Uma semana depois, o navio foi protagonista do maior desastre ocorrido nos últimos tempos no Porto de Santos. Uma
combustão espontânea em uma carga de produtos químicos, motivada pelos pingos da chuva, deu início, às 21 horas de 8 de janeiro de 1974, a um
incontrolável incêndio na carga dos vagões que, depois, passou para o navio, atingindo porões, restante da carga e quase toda a estrutura do
cargueiro. Foram três dias e três noites de incêndio.
O jornalista José Carlos Silvares - autor do livro Príncipe de Astúrias - o Mistério das Profundezas - que,
na ocasião, trabalhavam como repórter da Editoria de Porto no extinto jornal Cidade de Santos, encontrava-se no local no momento do desastre.

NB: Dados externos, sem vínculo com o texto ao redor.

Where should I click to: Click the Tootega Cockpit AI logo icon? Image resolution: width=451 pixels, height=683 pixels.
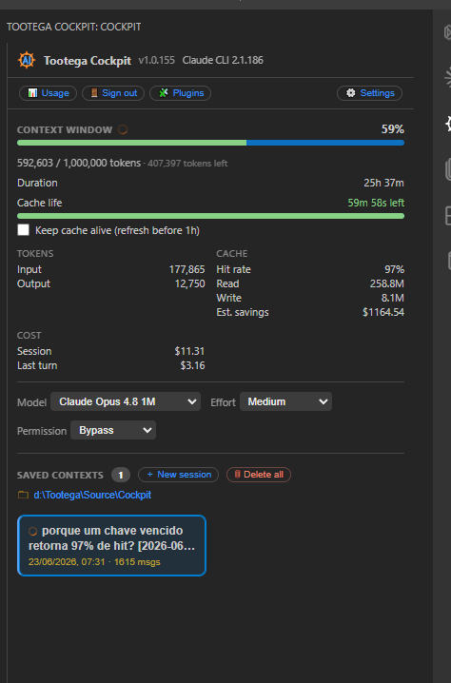point(26,60)
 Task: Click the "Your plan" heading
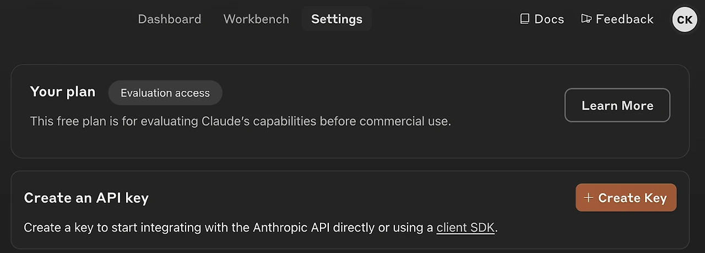tap(63, 92)
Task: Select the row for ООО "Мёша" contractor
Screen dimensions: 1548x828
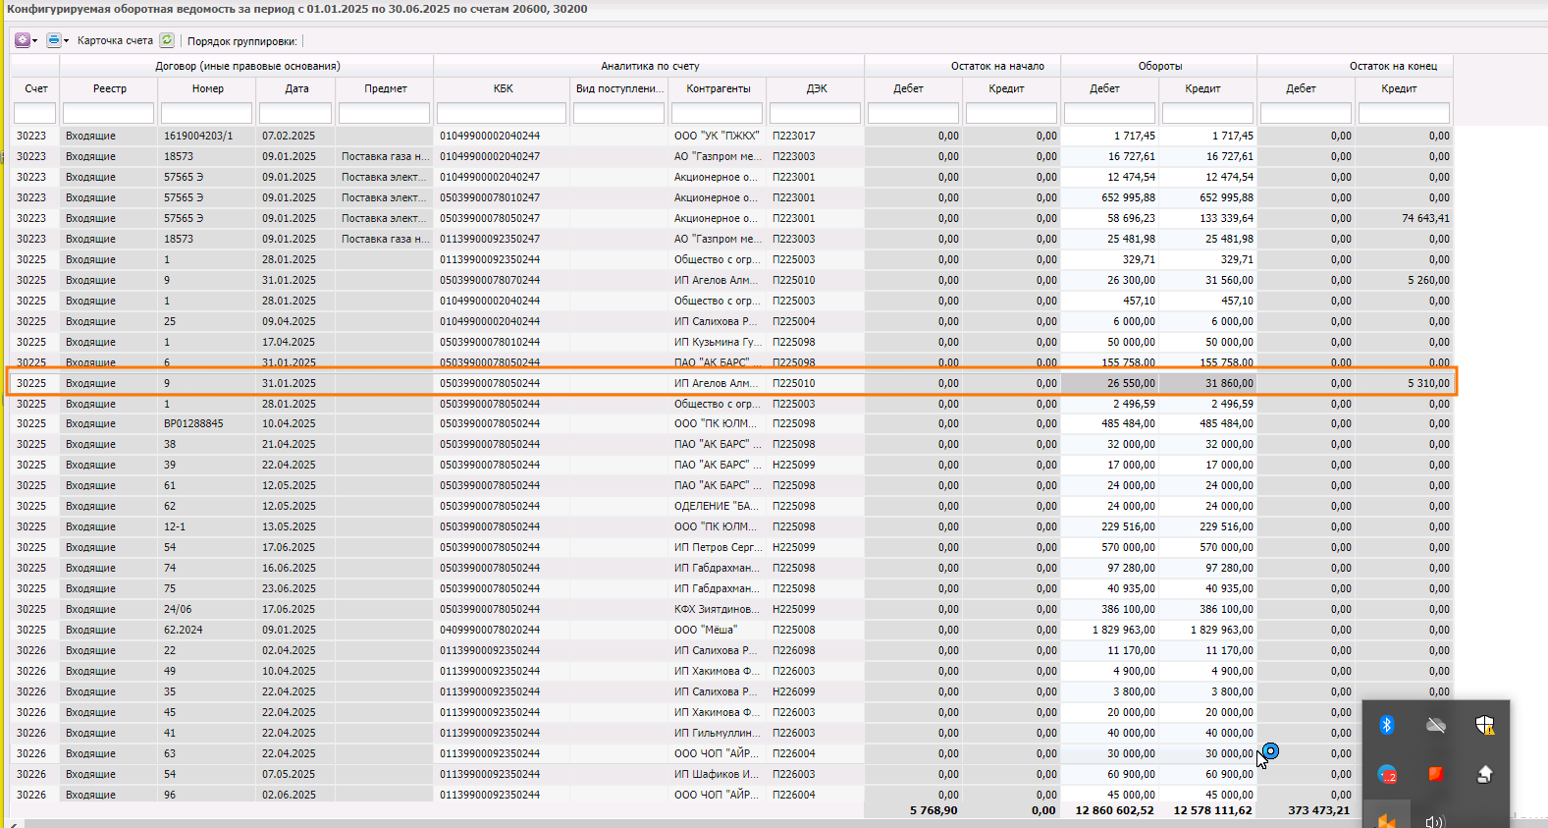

Ele foi autor de várias fotos do incêndio e testemunha do inesquecível acidente no Estuário. "Eu estava retornando
para casa, depois de um dia cheio, pois havia feito a cobertura da transmissão de cargo na Capitania dos Portos. Naquele dia, estava saindo um
capitão e entrando o seu substituto. No final da tarde, o navio começou a pegar fogo e, quando soube, dirigi-me para o cais", lembra.
"Permaneci por lá madrugada adentro, acompanhando o incêndio. Fiz muitas fotos, voltei para o jornal, escrevei um
texto, deixei as imagens para revelar e voltei para acompanhar o trabalho dos bombeiros e do pessoal da Comissão Interna de Prevenção de Acidentes (Cipa)
da Companhia Docas", diz.
Ele lembra que, durante o incêndio, um membro da Cipa faleceu, indivíduo que foi considerado um herói na época por
ter ajudado a desatracar o navio e levá-lo para o meio do canal do Estuário, na altura do armazém 25, para não oferecer maiores riscos aos demais
navios atracados e às instalações portuárias.
"Não há muita informação sobre o navio além do que está nos jornais da época. O Ais Giorgis já era um navio
velho quando ocorreu o incêndio. Lembro que o erro aconteceu porque era para os porões terem sido fechados, mas na correria deixaram ao ar livre uma
carga que estava em vagões abertos, no cais, ao lado do navio. E o fogo começou ali", lembra.
Pertencente à armadora Shipmeyr, que na época recebeu indenização da seguradora e autorizou a venda do que sobrou
do cargueiro, o navio e sua carga passaram a ser aquisição de várias empresas ao longo daquele ano.
A última, em 1979, informou que a embarcação seria rebocada junto às instalações de Guarujá, dentro de um prazo de
30 dias. No entanto, em setembro de 1979, um intenso vendaval foi responsável pela ruptura das amarras e pelo conseqüente arrastamento do navio para
o meio do Estuário, onde o casco restante localiza-se até hoje.
A partir daí, por decisão da Marinha, a competência da retirada do cargueiro daquela região passaria à Codesp, por
meio da Portobrás.
A constante transferência de responsabilidade para solucionar o problema gerou polêmica e clamor público, como
reação à ausência de soluções para remoção do navio.
Em 1998, por meio da balsa Superpesa VIII, chegaram a Santos mergulhadores para iniciar o serviço de
demolição do Ais Giorgis (São Jorge, na tradução para o português) e avaliar o estado do navio.
Na ocasião, foram colocadas bóias sinalizadoras no local como forma de alerta aos navios que ali transitam. Caso
apareçam empresas interessadas na retirada dos destroços da embarcação, a história do Ais Giorgis ficará registrada apenas nas imagens e não
mais será vista no estuário do maior porto da América Latina (LC).